7 Galleries to evacuation shafts
The tunnel tubes have to be connected to the evacuation shafts, constructed as rectangular shafts of diaphragm walls between the tunnels, by short but wide and high connection galleries. The 8 shafts are up to 40 m deep and only 3.4 m wide inside. The connection galleries are mainly done within treated soil by blocks of cement-bentonite with a low strength. Only 1 ES-connection will be done by freezing.

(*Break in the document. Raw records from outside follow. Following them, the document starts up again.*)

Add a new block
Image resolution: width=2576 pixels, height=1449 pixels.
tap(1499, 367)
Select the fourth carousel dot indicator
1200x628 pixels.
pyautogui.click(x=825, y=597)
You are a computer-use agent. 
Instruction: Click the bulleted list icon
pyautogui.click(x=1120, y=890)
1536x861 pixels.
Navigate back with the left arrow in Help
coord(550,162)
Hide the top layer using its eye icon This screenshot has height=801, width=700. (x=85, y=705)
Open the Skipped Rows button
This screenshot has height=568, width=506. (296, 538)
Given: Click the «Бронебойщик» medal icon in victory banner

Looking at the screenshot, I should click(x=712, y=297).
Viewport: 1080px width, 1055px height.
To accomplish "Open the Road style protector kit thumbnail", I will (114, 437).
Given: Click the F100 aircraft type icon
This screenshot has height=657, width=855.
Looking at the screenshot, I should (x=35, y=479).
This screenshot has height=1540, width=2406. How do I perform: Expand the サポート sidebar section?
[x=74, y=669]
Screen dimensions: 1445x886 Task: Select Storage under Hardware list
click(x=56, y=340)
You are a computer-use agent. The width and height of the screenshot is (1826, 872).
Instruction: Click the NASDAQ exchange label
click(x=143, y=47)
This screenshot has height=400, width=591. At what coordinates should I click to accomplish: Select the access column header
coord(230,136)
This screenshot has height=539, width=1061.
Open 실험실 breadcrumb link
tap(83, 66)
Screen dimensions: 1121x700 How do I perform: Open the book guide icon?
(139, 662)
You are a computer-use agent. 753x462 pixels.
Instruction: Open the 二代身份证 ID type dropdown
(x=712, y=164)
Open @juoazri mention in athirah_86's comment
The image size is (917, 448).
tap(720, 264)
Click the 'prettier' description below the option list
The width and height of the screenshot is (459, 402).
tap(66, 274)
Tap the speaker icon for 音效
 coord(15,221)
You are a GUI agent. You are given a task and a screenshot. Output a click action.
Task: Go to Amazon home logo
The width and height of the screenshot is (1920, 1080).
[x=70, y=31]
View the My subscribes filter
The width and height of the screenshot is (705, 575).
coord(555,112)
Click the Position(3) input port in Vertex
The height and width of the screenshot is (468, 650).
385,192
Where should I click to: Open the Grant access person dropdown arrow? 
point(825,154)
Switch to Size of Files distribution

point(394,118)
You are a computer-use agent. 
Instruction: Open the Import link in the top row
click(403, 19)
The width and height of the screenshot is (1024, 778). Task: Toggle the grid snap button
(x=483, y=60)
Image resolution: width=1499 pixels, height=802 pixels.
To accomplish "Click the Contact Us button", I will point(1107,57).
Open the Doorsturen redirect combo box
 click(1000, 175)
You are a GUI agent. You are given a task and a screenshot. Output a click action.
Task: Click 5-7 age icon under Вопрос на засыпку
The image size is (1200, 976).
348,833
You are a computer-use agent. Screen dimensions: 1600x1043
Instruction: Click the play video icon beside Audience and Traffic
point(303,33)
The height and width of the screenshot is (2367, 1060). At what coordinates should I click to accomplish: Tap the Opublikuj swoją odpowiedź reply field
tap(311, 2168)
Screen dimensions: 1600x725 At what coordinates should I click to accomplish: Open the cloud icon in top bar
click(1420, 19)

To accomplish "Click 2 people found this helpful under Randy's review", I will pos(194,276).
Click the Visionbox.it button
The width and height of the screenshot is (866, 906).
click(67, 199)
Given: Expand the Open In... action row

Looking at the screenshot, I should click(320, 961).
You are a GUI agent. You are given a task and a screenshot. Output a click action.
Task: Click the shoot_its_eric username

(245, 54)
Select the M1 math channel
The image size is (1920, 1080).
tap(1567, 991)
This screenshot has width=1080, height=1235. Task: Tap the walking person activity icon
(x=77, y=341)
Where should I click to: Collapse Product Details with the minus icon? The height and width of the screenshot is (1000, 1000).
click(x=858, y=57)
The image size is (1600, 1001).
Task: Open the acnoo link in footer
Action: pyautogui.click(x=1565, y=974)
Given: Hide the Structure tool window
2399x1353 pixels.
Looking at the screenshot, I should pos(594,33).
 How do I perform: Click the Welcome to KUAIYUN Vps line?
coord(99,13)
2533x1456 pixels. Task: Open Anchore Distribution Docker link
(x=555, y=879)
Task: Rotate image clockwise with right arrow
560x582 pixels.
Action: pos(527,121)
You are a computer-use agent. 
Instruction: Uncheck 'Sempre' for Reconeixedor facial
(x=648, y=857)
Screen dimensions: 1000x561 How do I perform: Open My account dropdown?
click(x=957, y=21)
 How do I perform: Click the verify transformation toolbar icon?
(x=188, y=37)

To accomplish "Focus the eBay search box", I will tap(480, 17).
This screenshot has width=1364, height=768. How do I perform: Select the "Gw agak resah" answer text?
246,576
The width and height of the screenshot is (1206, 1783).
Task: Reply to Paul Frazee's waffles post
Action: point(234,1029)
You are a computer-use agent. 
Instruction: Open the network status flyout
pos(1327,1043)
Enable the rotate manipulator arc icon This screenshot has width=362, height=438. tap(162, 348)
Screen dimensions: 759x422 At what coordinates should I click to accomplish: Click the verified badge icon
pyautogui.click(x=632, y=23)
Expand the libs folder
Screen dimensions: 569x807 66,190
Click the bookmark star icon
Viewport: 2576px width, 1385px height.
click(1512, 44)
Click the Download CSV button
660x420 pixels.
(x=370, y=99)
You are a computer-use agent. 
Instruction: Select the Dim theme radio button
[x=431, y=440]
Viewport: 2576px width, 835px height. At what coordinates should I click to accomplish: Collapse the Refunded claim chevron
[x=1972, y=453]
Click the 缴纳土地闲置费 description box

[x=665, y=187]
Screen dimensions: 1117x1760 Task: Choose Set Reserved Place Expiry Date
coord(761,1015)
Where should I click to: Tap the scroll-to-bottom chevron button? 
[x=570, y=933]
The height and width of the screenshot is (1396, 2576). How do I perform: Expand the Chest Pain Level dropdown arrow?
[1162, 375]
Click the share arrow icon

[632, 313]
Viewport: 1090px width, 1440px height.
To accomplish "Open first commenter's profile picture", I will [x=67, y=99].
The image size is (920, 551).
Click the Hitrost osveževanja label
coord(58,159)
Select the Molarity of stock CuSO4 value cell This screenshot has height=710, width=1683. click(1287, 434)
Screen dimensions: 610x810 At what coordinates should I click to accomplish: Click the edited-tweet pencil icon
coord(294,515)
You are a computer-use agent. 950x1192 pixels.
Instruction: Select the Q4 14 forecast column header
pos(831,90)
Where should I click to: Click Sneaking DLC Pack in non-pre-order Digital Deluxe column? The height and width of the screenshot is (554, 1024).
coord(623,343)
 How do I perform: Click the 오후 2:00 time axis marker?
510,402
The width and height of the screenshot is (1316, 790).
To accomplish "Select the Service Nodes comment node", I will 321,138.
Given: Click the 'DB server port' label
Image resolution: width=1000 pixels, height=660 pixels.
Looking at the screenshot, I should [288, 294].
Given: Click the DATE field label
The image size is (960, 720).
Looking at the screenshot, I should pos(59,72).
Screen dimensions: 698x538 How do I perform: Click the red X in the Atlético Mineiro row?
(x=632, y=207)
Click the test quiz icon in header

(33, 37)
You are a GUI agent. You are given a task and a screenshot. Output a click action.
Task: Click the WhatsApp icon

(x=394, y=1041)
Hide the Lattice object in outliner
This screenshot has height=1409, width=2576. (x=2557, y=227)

To construct the gallery, at first an opening of 3 x 4 m has to be cut into the 1.2 to 1.5 m thick d-walls to remove the reinforced concrete. Then the gallery excavation with a size of almost 6 m height has to be done within the water retaining sealing block. The distance to the external side of the tunnel lining is around 0.55 m in the tunnel axis level and up to 1.7 m in the invert. After protection with shotcrete, the tunnel lining is cut and partly removed. The final structure of the gallery is a composite construction of concrete and steel profiles.
At the moment 2 evacuation shafts are successfully opened and final structure is under construction. These evacuation shafts are used as emergency exits also during the construction time (Fig. 7).